By building data centers with those essential elements – content providers and eyeball networks – in markets that don’t already have them, companies like EdgeConneX in effect extend the internet’s edge.

Read more: How Edge Data Center Providers are Changing the Internet's Geography

The big ISPs at the new Minneapolis data center, which came online late last year, are Charter Communications, Comcast Corp., and one other company whom Heiden declined to name citing confidentiality agreements. Comcast is an investor in EdgeConneX and has presence in most of the data centers in its portfolio.

He also declined to name any content or cloud providers that were using the facility, but said the primary purpose of Comcast being there was to enable direct private network connections to major cloud providers. These types of cloud onramps enable companies to bypass the public internet when using cloud services, leveraging private links which are reportedly faster and more secure.

Earlier this year, EdgeConneX started building out its presence in Europe. Starting with a data center in Amsterdam, the company plans to take its edge data center model to Ireland, Italy, France, Austria, Germany, and the UK.

Sites Managed Remotely with DCIM Built in-House

You are not very likely to encounter an EdgeConneX employee at one of its data centers. Save for a few sites, the company manages its substantial portfolio remotely, using EdgeOS, a Data Center Infrastructure Management system designed in-house.

None of the DCIM software tools on the market ticked all the boxes on the company’s list, so it had to live with the expense of developing its own solution, Heiden said. EdgeConneX needed a system that would enable it to automate management of a massive fleet of data centers and also enable it to offer customers similar price points to wholesale data center providers.

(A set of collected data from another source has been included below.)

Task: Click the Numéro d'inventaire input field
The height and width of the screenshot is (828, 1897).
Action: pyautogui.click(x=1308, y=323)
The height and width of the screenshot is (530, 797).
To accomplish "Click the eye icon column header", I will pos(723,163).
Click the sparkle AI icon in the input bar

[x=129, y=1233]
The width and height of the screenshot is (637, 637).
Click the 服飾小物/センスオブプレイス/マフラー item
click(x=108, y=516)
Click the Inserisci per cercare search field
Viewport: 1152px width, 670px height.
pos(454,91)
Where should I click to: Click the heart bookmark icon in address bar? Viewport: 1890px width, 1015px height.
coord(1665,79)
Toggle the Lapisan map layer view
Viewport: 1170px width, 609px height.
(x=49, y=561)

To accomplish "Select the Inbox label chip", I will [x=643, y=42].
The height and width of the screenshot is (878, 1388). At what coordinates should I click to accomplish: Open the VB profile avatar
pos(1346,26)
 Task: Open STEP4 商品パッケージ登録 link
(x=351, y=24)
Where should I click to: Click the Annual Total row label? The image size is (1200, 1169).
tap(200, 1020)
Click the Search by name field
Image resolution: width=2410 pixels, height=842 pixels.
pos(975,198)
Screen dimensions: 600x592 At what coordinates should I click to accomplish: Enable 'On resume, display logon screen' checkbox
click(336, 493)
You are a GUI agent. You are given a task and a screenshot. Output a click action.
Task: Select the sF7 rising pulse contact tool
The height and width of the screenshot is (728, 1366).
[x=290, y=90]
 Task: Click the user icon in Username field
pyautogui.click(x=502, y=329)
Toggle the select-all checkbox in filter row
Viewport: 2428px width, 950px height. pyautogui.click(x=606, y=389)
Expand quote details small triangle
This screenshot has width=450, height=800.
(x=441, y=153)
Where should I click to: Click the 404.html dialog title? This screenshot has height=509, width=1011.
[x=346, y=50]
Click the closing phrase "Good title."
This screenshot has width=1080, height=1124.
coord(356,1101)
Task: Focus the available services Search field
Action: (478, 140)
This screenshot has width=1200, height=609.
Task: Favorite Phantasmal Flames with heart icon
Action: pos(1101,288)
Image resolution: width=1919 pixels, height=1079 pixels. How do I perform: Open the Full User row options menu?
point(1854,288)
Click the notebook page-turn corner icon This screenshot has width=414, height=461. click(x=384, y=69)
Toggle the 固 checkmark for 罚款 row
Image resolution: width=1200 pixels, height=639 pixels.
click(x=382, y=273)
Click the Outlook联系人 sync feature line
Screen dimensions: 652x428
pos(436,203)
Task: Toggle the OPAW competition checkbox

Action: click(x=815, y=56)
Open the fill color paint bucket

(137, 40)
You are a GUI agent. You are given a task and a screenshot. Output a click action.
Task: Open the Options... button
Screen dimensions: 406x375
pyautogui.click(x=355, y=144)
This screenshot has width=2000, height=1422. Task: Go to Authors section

EdgeOS can authenticate users remotely, including facial recognition and badge-controlled access, and monitor customer SLAs all the way down to component level, humidity, and temperature. It can be used to accept shipments, enter customer tickets, or monitor rack density and overall energy efficiency.

Uniform Design across all Edge Data Center Markets

As much as possible, EdgeConneX sticks to the same design in every data center build it undertakes. “Each of our data centers is roughly 90 percent similar to the rest,” Heiden said.

It’s cheaper to replicate a design as much as possible than to start from scratch every time, especially if the company is expanding at EdgeConneX’s rate. But the service provider is also aiming to make its data centers in different locations feel similar to customers – the same uniform approach retail chains have adopted.

The Minneapolis facility came online with 2MW of power capacity and 15,000 square feet of raised floor, but there’s room to expand north of 4MW if necessary, Heiden said.

The most important design element that distinguishes edge data centers, or any data centers that host cloud services, is high density. EdgeConneX designs its facilities to provide 15kW to 20kW per rack. Customers that need densities like that “tend to be your internet content and cloud companies, and also the broadband community,” he said.

Not Expanding as Quickly as Expected

In early 2015, Heiden told us EdgeConneX would add 10 data centers to its portfolio before the end of the year, which would take it from 20 data centers at the time to 30. Minneapolis being its 23rd location, it obviously didn’t expand as rapidly as he had expected.

“We didn’t quite get to 30; we ended up at 23. A number of mergers got in the way and slowed some of the growth,” he said this week but declined to elaborate. However, the company continues to believe that the number of edge data center markets in the US is “far north of 30.”

Some of the 23 facilities EdgeConneX has built filled up quickly, and some have seen slower fill-up rates, which was expected, since market dynamics differ from region to region. “Miami has filled very quickly; Austin fills very quickly; Denver, Seattle, Santa Clara, Phoenix – those markets fill quicker than Jacksonville and Tallahassee,” Heiden said.

“But in general, the footprint has very good utilization. We’re happy with the fill rate.”